╔══
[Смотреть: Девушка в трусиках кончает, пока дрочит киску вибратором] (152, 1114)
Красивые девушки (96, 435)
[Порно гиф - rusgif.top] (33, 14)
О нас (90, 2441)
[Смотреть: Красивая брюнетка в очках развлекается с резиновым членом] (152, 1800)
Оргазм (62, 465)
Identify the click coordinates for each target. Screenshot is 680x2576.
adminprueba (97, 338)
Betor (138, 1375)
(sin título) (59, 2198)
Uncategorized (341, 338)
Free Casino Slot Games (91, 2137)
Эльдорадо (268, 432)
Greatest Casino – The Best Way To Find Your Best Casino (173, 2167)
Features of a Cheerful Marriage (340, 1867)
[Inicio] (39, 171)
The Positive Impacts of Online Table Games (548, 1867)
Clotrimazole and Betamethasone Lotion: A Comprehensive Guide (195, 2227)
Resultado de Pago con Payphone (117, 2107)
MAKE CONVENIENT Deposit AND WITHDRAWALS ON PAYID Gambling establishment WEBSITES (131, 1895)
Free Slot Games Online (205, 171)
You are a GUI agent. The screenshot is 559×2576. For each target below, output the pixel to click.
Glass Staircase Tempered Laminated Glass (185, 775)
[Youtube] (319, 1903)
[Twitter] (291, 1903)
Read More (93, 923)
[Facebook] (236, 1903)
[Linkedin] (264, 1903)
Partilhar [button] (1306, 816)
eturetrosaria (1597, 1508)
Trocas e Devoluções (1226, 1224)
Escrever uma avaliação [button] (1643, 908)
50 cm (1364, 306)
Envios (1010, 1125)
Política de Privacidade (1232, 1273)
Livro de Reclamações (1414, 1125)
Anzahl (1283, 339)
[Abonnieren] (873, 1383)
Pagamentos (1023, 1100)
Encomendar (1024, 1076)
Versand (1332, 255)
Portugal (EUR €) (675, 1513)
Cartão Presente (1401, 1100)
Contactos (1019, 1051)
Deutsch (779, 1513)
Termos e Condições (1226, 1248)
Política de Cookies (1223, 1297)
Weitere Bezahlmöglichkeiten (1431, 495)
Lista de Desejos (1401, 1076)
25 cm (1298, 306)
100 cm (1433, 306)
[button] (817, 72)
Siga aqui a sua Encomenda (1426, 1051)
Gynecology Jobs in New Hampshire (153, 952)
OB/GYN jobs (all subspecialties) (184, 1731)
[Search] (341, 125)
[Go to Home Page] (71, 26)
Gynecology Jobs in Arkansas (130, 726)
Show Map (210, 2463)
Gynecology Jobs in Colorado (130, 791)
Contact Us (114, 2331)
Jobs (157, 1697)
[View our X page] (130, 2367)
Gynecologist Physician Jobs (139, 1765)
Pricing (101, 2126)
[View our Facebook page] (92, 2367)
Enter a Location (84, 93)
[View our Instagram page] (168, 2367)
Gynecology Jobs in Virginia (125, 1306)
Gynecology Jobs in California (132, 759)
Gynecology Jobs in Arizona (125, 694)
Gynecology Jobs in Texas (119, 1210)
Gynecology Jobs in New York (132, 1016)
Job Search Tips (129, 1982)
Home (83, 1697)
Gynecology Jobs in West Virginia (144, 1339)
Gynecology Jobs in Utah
╚══
> _Problem statement_: Go back to the listing above. Copy word for word the lines from the one with "Política de Privacidade (1232, 1273)" through the one with "Contactos (1019, 1051)", and nothing more.

> _Task result_:
Política de Privacidade (1232, 1273)
Livro de Reclamações (1414, 1125)
Anzahl (1283, 339)
[Abonnieren] (873, 1383)
Pagamentos (1023, 1100)
Encomendar (1024, 1076)
Versand (1332, 255)
Portugal (EUR €) (675, 1513)
Cartão Presente (1401, 1100)
Contactos (1019, 1051)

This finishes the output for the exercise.